▶ _Provided passage_
Segment Open
JOIN

 Problem Statement

Problem Statement for MultiplicationTable

### Problem Statement

Fox Ciel is creating a new binary operation.

The operation will be denoted * and it will be defined on the finite set S = {0, 1, 2, ..., n-1}. I.e., for each ordered pair of elements of S the operation will return some element of S. The operation can be described by its "multiplication table": a square table where in row i and column j we have the result returned by the operation i*j. Ciel has already filled in row 0 of this table: for each j we know that 0 * j = firstRow[j].

Ciel's operation doesn't have to be symmetric: it is possible that for some i and j the operations i*j and j*i return two different values. However, Ciel does want her operation to be associative: for all a,b,c in S, (a*b)*c must be equal to a*(b*c). (Note that this includes cases when some or all of a,b,c are equal to each other.)
Segment Closed
▶ _Given information_
Segment Open
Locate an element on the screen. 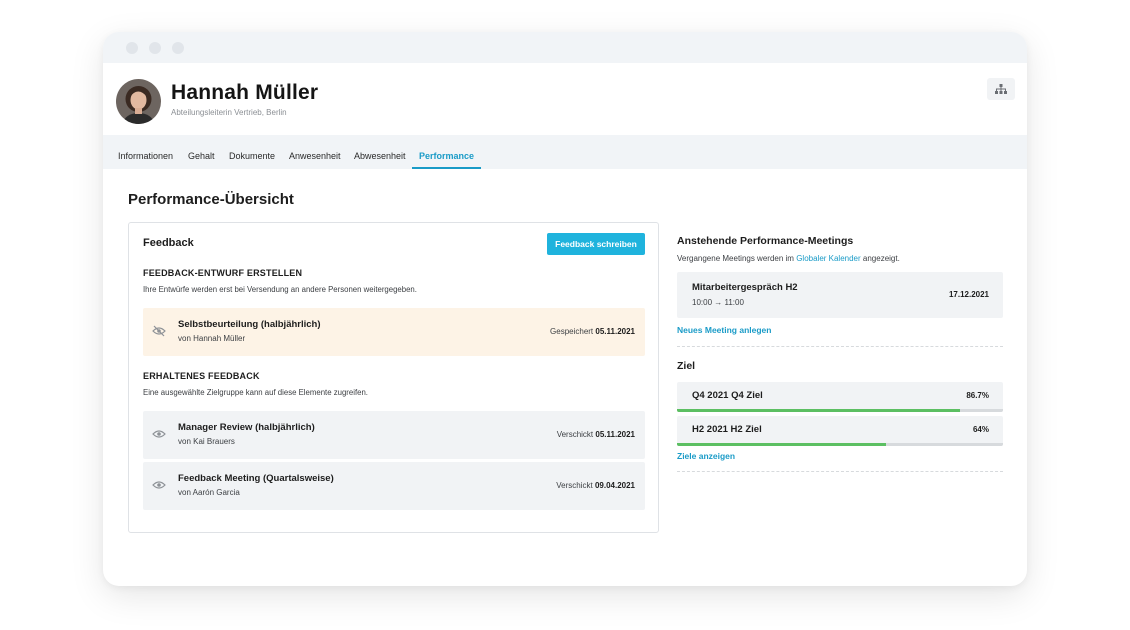  meeting-date: 17.12.2021 is located at coordinates (968, 294).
Segment Closed
▶ _Questions to answer_
[1] According to the problem statement above, what does it mean for Ciel's operation to be defined on the set S? Answer in one to three sentences.
[2] From the problem statement above, return everything from "### Problem Statement" down to "j = firstRow[j].", copied word for word.

▶ _Expected responses_
[1] It means that for every ordered pair of elements of S, the operation returns some element of S. This is why the operation can be written as a square multiplication table, where the entry in row i and column j is the result of i*j.

[2]
### Problem Statement

Fox Ciel is creating a new binary operation.

The operation will be denoted * and it will be defined on the finite set S = {0, 1, 2, ..., n-1}. I.e., for each ordered pair of elements of S the operation will return some element of S. The operation can be described by its "multiplication table": a square table where in row i and column j we have the result returned by the operation i*j. Ciel has already filled in row 0 of this table: for each j we know that 0 * j = firstRow[j].